Required task: Output the records as a numbered list with no blank lines, starting at the first line of the records and ending after the line that has "Action: (346, 459)". Omit the pictures.

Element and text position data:
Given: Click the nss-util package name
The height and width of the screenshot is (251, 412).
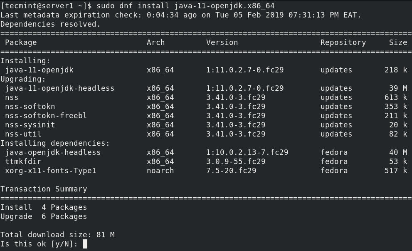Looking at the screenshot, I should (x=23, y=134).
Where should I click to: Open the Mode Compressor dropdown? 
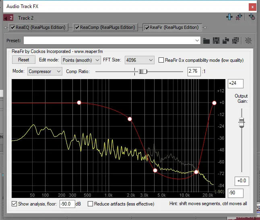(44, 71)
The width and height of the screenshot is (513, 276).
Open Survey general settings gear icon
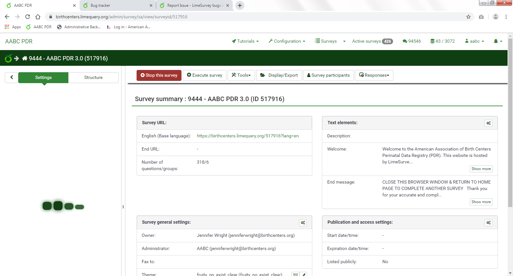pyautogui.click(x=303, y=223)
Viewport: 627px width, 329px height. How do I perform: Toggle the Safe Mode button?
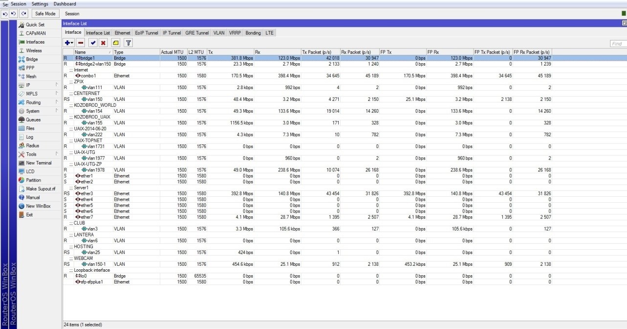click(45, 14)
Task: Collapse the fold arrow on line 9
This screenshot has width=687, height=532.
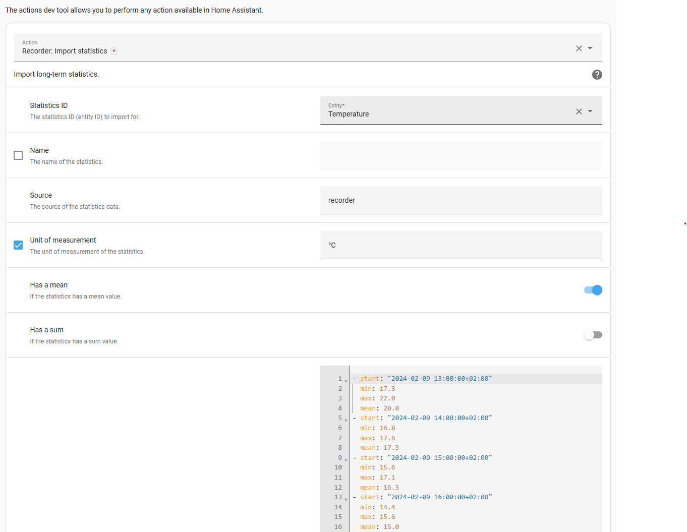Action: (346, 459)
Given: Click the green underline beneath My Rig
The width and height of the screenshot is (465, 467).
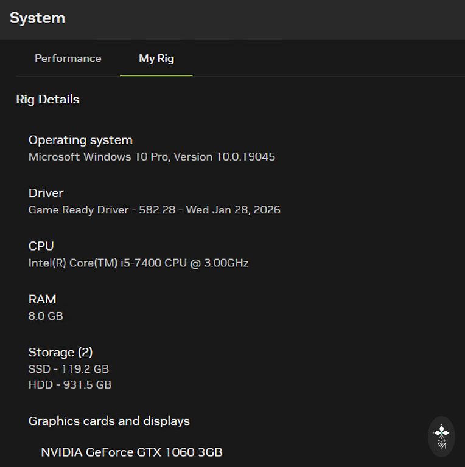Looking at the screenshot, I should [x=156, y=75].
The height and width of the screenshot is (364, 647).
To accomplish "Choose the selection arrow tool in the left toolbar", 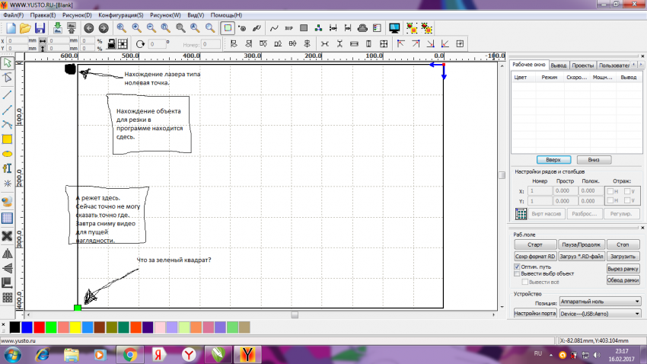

Correct response:
1. Given: Click the nss-util package name
2. The height and width of the screenshot is (251, 412).
3. Looking at the screenshot, I should (x=23, y=134).
4. Where should I click to: Open the Mode Compressor dropdown? 
5. (44, 71)
6. The width and height of the screenshot is (513, 276).
7. Open Survey general settings gear icon
8. pyautogui.click(x=303, y=223)
9. Viewport: 627px width, 329px height. How do I perform: Toggle the Safe Mode button?
10. click(45, 14)
11. Task: Collapse the fold arrow on line 9
12. This screenshot has width=687, height=532.
13. Action: (346, 459)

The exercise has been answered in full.